Listing for locating displayed items
# # #

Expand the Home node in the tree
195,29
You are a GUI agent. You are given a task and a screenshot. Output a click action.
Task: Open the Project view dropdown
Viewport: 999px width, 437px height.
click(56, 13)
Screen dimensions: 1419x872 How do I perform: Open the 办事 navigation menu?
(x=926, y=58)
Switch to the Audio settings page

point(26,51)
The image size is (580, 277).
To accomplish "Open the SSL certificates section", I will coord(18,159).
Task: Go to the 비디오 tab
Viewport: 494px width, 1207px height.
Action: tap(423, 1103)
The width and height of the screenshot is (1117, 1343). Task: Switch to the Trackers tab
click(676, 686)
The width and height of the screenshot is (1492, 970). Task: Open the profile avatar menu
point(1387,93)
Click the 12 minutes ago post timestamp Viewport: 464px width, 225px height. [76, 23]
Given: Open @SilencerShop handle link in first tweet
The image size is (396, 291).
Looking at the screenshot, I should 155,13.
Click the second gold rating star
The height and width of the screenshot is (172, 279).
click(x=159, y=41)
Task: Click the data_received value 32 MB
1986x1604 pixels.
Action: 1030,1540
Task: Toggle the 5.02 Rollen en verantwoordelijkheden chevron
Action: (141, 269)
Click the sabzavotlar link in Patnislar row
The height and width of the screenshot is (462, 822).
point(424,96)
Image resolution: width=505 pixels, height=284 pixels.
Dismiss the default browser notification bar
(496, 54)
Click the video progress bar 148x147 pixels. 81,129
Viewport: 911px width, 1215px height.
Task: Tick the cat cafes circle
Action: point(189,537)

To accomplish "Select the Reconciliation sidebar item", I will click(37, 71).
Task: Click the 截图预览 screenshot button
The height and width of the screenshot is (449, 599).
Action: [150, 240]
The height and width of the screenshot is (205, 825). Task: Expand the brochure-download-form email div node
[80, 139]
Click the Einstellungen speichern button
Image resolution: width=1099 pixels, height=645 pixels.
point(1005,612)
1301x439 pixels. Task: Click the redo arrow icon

# # #

● Do this: Copy out every line of the listing above without changing anything.

● Response to the exercise:
Expand the Home node in the tree
195,29
You are a GUI agent. You are given a task and a screenshot. Output a click action.
Task: Open the Project view dropdown
Viewport: 999px width, 437px height.
click(56, 13)
Screen dimensions: 1419x872 How do I perform: Open the 办事 navigation menu?
(x=926, y=58)
Switch to the Audio settings page

point(26,51)
The image size is (580, 277).
To accomplish "Open the SSL certificates section", I will coord(18,159).
Task: Go to the 비디오 tab
Viewport: 494px width, 1207px height.
Action: tap(423, 1103)
The width and height of the screenshot is (1117, 1343). Task: Switch to the Trackers tab
click(676, 686)
The width and height of the screenshot is (1492, 970). Task: Open the profile avatar menu
point(1387,93)
Click the 12 minutes ago post timestamp Viewport: 464px width, 225px height. [76, 23]
Given: Open @SilencerShop handle link in first tweet
The image size is (396, 291).
Looking at the screenshot, I should 155,13.
Click the second gold rating star
The height and width of the screenshot is (172, 279).
click(x=159, y=41)
Task: Click the data_received value 32 MB
1986x1604 pixels.
Action: 1030,1540
Task: Toggle the 5.02 Rollen en verantwoordelijkheden chevron
Action: (141, 269)
Click the sabzavotlar link in Patnislar row
The height and width of the screenshot is (462, 822).
point(424,96)
Image resolution: width=505 pixels, height=284 pixels.
Dismiss the default browser notification bar
(496, 54)
Click the video progress bar 148x147 pixels. 81,129
Viewport: 911px width, 1215px height.
Task: Tick the cat cafes circle
Action: point(189,537)

To accomplish "Select the Reconciliation sidebar item", I will click(37, 71).
Task: Click the 截图预览 screenshot button
The height and width of the screenshot is (449, 599).
Action: [150, 240]
The height and width of the screenshot is (205, 825). Task: Expand the brochure-download-form email div node
[80, 139]
Click the Einstellungen speichern button
Image resolution: width=1099 pixels, height=645 pixels.
point(1005,612)
1301x439 pixels. Task: Click the redo arrow icon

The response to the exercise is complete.